# Written task
Please convert the records, starting at the line that contains "Given: Click the" and ending at the line that contains "Action: point(200,395)", into a Markdown table with a Row column for the row number and an Entry column for the line, skipping blank lines. Leave the pictures out of the table.

# Material shown
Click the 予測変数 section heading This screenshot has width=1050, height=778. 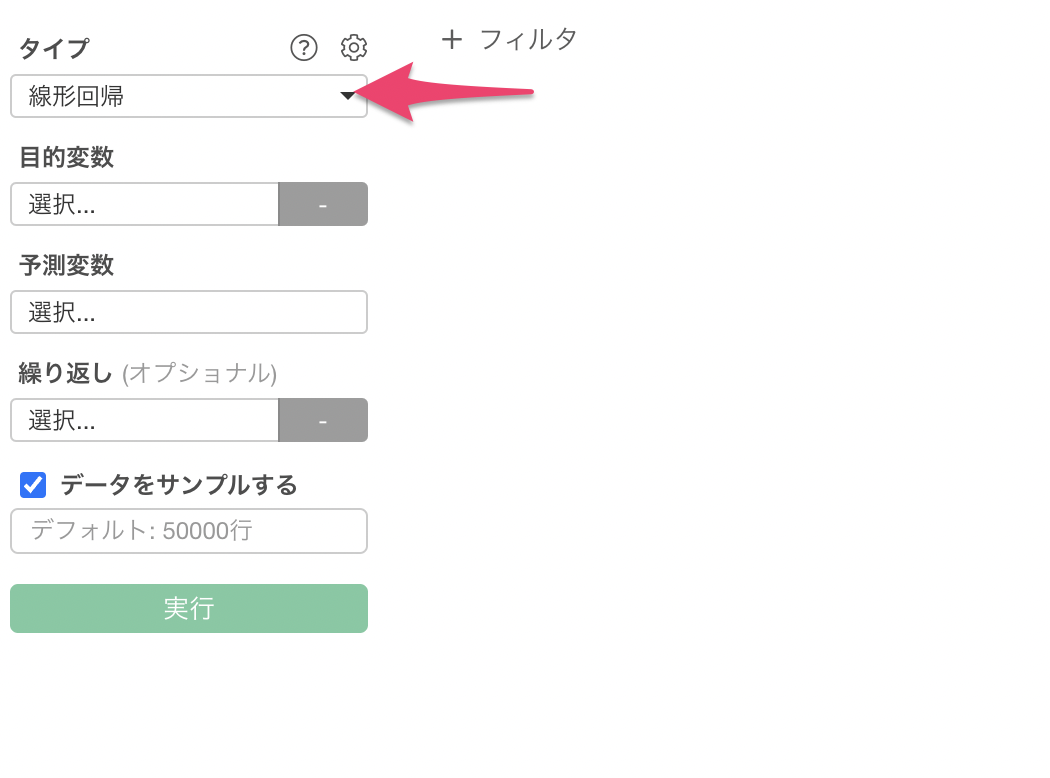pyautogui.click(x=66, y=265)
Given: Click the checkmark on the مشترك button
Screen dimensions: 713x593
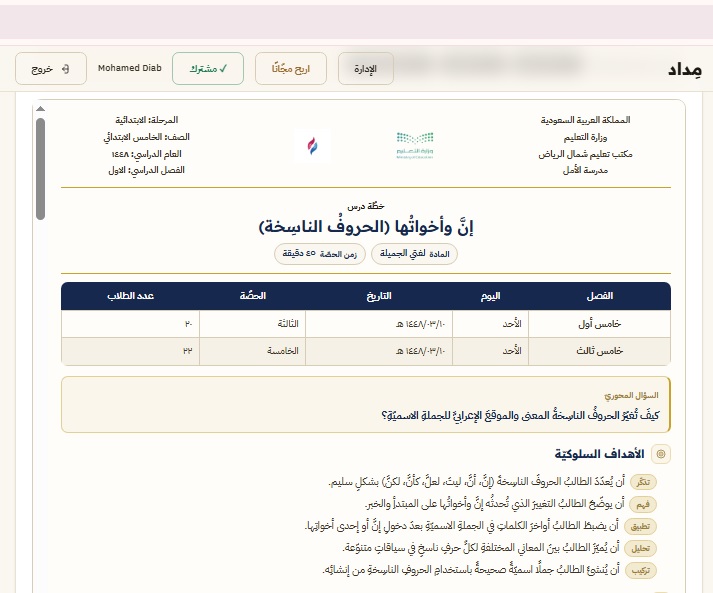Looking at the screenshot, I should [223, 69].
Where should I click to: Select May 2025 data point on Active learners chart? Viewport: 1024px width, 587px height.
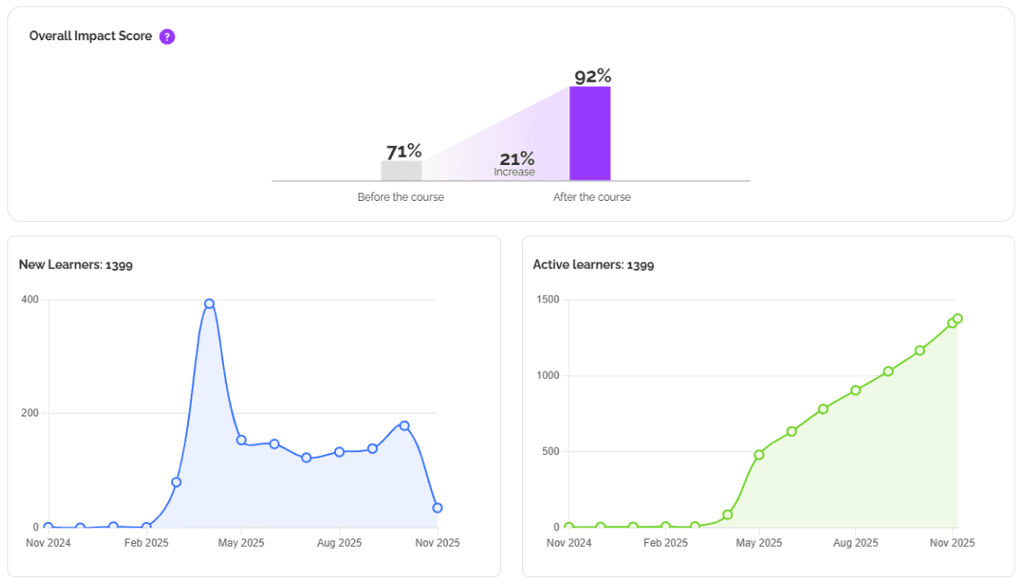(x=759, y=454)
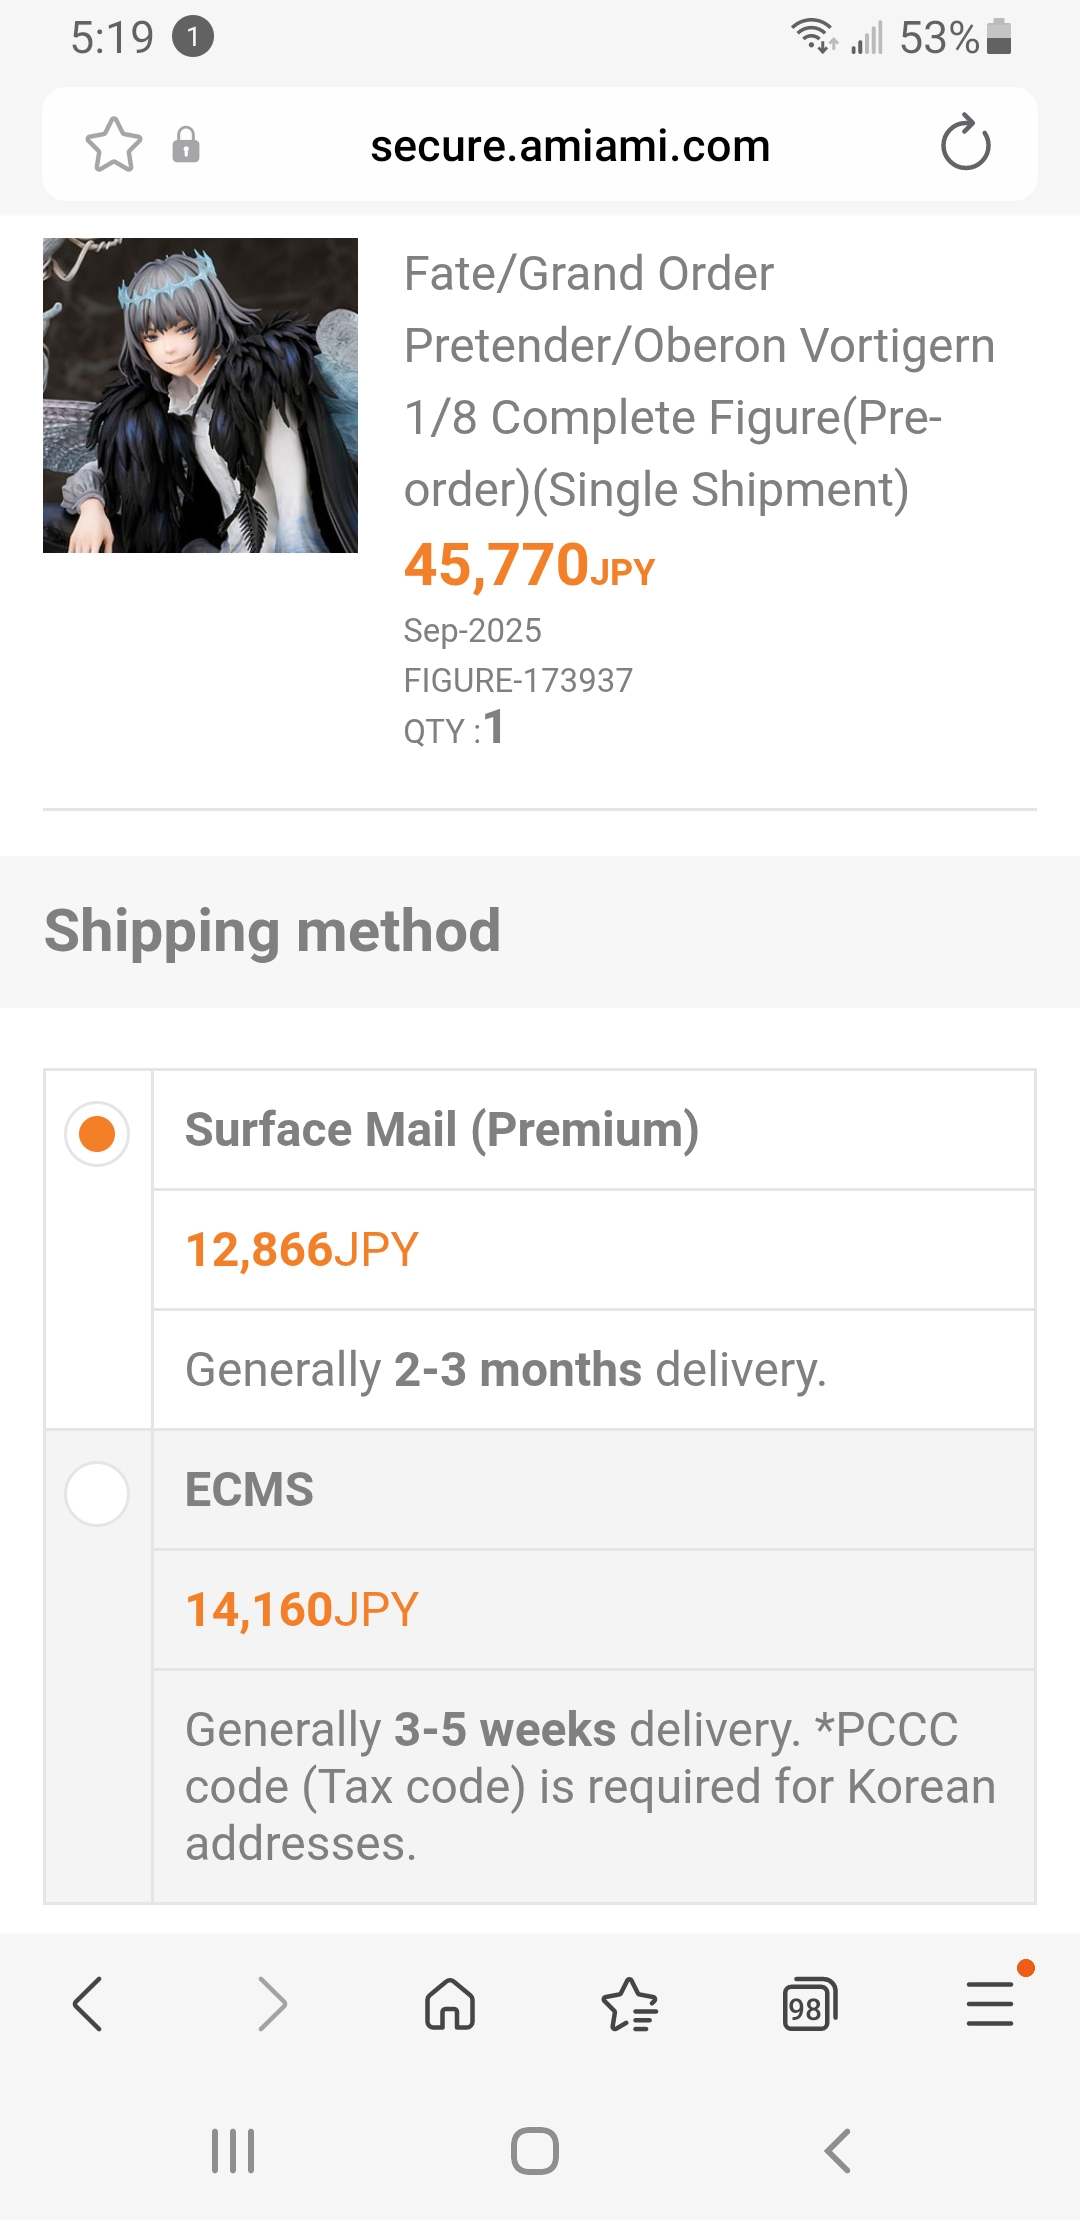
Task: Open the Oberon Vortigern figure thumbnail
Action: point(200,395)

...

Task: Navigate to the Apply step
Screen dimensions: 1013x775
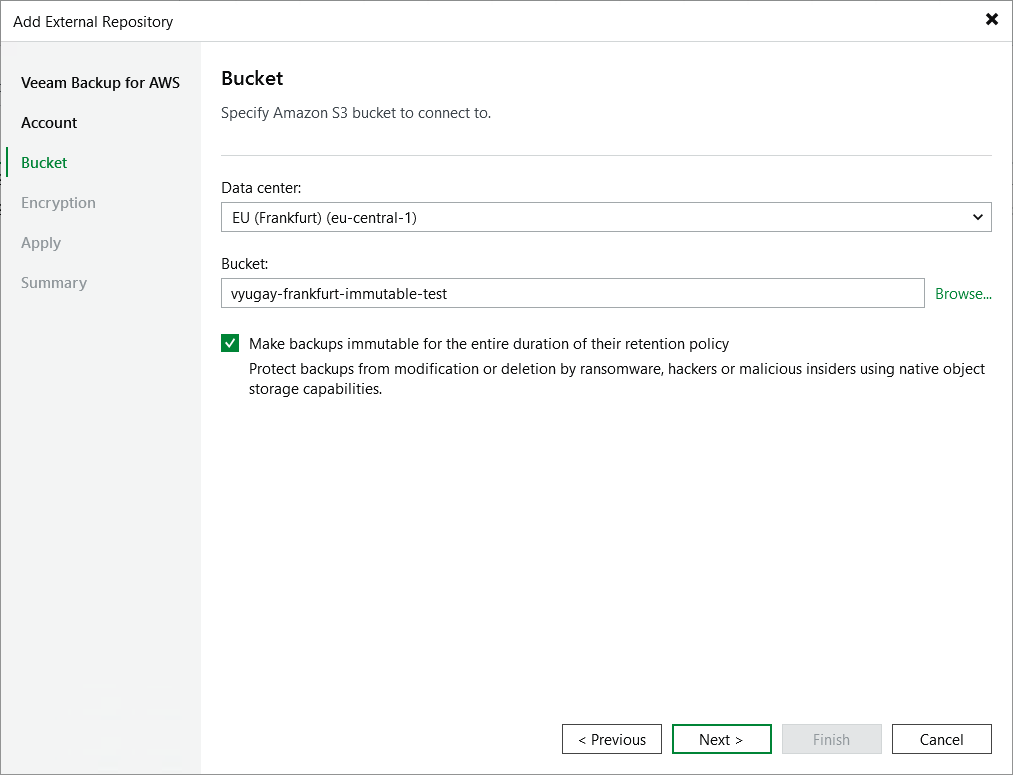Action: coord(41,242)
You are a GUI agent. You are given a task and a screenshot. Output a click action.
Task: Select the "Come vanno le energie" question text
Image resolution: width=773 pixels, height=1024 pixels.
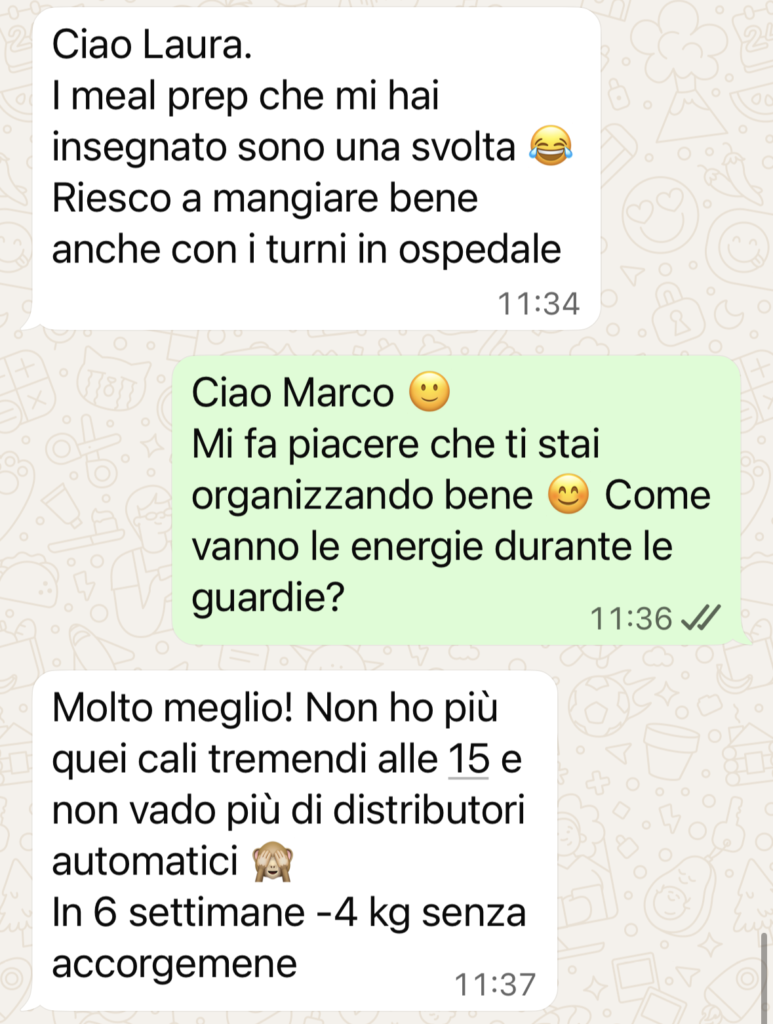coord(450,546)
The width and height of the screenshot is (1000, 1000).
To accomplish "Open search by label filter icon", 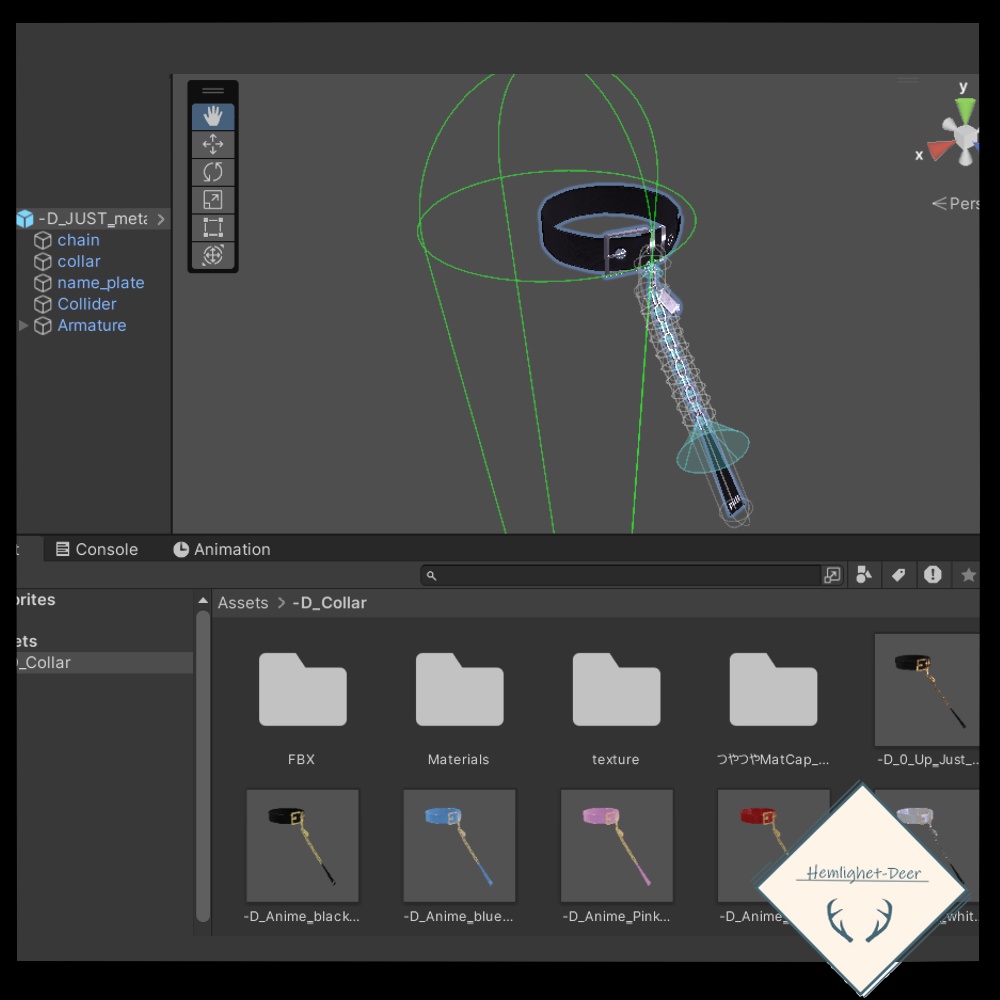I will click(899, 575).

# Result
| Row | Entry |
|---|---|
| 1 | Given: Click the checkmark on the مشترك button |
| 2 | Screen dimensions: 713x593 |
| 3 | Looking at the screenshot, I should [223, 69]. |
| 4 | Where should I click to: Select May 2025 data point on Active learners chart? Viewport: 1024px width, 587px height. |
| 5 | (x=759, y=454) |
| 6 | Task: Open the Oberon Vortigern figure thumbnail |
| 7 | Action: point(200,395) |